L’absence de principes raisonnés et fondés sur une certitude intérieure invite à l’abdication de la volonté individuelle. Incapable de se tracer à lui-même une ligne de conduite, le particulier se soumet volontiers à celle qu’on lui impose ; il accepte l’impulsion comme un corps inerte obéit à la force qui le pousse.
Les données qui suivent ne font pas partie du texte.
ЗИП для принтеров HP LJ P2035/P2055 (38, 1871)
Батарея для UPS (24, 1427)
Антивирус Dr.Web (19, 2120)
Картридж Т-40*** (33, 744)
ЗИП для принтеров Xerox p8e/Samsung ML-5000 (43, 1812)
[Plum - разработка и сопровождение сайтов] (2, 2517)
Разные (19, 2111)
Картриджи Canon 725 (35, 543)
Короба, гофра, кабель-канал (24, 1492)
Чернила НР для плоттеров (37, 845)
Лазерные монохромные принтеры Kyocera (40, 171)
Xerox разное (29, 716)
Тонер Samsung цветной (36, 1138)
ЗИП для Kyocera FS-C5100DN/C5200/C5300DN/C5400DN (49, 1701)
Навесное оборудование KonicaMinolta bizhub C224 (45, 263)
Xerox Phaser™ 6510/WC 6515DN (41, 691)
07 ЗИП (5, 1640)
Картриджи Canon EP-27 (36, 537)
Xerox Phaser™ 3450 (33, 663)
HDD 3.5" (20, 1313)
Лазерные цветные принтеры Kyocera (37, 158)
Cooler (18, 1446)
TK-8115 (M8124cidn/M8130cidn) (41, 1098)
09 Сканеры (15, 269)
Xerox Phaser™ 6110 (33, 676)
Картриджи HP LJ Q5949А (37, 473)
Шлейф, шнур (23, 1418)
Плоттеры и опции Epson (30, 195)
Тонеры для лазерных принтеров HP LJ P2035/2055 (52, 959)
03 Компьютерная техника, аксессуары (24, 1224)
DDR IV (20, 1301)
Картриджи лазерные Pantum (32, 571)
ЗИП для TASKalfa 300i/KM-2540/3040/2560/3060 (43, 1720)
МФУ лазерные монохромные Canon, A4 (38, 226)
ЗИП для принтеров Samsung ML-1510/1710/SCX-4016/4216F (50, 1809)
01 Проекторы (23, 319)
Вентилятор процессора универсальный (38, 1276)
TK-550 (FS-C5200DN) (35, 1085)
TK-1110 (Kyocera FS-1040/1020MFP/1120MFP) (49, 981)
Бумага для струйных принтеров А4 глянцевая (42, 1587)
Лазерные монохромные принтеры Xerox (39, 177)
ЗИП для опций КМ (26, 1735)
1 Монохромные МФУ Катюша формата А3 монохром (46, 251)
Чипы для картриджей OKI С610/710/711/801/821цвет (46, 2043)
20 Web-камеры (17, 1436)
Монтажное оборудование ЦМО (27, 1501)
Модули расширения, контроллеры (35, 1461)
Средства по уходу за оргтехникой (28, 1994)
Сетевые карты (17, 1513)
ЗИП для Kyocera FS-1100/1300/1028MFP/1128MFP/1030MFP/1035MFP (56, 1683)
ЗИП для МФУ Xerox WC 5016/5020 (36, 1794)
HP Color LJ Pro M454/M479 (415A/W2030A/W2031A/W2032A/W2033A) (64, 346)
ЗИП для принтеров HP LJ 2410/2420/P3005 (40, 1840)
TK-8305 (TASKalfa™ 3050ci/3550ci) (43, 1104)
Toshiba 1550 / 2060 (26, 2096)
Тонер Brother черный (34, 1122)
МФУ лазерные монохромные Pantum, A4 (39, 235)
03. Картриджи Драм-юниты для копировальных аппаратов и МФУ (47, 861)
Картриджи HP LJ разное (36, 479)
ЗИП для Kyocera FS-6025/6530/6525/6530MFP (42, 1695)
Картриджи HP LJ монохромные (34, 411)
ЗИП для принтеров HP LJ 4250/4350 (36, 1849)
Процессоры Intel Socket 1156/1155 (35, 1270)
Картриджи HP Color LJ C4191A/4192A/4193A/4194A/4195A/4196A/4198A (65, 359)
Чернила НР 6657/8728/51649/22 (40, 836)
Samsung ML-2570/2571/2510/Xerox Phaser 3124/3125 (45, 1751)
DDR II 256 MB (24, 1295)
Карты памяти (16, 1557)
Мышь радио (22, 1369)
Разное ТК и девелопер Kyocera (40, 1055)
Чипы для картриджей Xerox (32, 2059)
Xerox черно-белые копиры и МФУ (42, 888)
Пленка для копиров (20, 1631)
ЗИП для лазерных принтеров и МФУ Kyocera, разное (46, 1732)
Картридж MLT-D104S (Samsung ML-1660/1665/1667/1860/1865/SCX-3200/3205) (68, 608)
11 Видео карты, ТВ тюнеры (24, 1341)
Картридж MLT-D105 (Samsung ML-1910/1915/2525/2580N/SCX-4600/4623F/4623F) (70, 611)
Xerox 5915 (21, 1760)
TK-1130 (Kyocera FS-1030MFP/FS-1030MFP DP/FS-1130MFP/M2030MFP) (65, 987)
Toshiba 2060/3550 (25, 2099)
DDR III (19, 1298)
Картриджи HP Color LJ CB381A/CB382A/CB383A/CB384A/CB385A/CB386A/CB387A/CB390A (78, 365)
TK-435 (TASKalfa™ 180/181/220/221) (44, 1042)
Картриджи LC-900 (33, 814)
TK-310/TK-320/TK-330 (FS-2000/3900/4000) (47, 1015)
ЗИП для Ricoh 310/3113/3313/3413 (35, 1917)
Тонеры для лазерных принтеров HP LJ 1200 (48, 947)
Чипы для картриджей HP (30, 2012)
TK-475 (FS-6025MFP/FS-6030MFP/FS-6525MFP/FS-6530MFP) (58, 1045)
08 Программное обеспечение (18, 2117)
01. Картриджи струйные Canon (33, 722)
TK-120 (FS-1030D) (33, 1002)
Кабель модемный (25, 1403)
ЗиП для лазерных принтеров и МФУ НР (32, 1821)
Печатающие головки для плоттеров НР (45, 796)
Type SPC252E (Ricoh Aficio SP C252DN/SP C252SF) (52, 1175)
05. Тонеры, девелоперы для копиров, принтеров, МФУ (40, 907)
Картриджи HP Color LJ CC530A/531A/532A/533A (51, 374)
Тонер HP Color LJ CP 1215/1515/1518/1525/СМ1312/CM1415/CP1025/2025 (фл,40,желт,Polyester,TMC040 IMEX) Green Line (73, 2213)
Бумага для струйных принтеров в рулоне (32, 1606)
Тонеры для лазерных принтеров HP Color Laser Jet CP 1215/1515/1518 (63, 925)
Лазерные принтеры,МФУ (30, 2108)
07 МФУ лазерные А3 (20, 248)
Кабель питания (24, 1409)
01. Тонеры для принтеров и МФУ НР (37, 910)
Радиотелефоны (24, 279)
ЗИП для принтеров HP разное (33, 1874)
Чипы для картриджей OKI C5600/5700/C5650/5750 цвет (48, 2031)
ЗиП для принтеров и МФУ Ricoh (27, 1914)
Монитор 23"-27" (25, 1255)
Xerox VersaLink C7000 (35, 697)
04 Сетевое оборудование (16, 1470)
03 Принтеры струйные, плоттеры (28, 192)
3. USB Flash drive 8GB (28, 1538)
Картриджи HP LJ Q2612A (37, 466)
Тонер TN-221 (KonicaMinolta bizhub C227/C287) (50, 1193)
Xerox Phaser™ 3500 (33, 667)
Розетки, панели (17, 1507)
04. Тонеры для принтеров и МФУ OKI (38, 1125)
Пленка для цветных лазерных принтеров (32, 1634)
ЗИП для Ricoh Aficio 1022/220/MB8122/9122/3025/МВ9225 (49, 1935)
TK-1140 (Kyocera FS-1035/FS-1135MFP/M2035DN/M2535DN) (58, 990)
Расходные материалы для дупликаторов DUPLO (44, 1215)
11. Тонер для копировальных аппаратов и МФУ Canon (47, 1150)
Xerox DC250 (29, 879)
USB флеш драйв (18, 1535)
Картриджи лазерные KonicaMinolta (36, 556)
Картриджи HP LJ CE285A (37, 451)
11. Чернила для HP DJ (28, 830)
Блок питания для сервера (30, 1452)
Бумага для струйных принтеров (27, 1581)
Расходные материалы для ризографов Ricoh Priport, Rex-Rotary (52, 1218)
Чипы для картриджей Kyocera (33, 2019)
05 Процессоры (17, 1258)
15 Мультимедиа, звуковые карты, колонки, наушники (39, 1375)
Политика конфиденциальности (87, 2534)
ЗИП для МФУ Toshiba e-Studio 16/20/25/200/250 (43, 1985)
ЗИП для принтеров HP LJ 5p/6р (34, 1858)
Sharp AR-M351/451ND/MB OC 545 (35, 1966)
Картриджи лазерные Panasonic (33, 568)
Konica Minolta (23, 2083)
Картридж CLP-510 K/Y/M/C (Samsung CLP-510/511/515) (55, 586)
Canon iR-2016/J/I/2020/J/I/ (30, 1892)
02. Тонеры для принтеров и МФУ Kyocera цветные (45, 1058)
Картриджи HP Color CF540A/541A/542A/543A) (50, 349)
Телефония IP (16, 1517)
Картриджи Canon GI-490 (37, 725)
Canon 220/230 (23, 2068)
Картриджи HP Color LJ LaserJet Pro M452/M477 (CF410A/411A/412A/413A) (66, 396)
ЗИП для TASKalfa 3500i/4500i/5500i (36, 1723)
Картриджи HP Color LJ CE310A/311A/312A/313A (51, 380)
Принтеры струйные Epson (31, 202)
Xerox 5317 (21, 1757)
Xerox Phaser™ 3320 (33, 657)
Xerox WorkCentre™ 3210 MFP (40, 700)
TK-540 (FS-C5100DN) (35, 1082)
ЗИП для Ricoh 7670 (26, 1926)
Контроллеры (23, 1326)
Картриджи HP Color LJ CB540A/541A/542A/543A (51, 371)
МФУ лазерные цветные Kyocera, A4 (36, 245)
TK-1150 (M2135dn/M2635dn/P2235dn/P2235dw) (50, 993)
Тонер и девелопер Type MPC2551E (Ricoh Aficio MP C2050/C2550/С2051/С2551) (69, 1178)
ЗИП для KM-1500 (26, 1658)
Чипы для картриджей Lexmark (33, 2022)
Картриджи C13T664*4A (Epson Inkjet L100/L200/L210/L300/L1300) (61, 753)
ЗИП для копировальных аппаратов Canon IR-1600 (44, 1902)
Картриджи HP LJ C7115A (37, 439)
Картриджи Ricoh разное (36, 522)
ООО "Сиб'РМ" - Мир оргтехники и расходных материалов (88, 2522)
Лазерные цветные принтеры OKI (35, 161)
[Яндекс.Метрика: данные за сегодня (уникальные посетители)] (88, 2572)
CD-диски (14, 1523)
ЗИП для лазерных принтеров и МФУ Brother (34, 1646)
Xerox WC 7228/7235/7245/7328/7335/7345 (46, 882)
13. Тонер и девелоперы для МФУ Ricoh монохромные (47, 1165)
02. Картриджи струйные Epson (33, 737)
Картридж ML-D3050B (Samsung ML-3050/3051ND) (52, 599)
De là cette facilité à accueillir l’ingérence du pouvoir dans tous ses actes, à se laisser dicter un programme de vie domestique et intime ; de là aussi cette propension des monarques à étendre le domaine des décrets là où ils n’ont que faire. « Les pères et les fils, les frères, les époux et tous les membres d’une même famille doivent vivre en bonne intelligence ; traitez avec douceur les subalternes et soyez fidèles à votre maître. — Il faut remplir avec courage et persévérance les devoirs de sa profession et ne pas chercher à paraître au-dessus de sa condition… Il ne faut être ni querelleur, ni impatient, ni prendre parti inconsidérément dans une discussion… Qu’on respecte cela. » Ainsi parle un édit ancien, modèle excellent de gouvernement paternel. L’âme déprimée ne montre plus ni enthousiasme ni résistance ; elle ne songe pas à répondre : ici s’arrête votre empire, et là commence le mien.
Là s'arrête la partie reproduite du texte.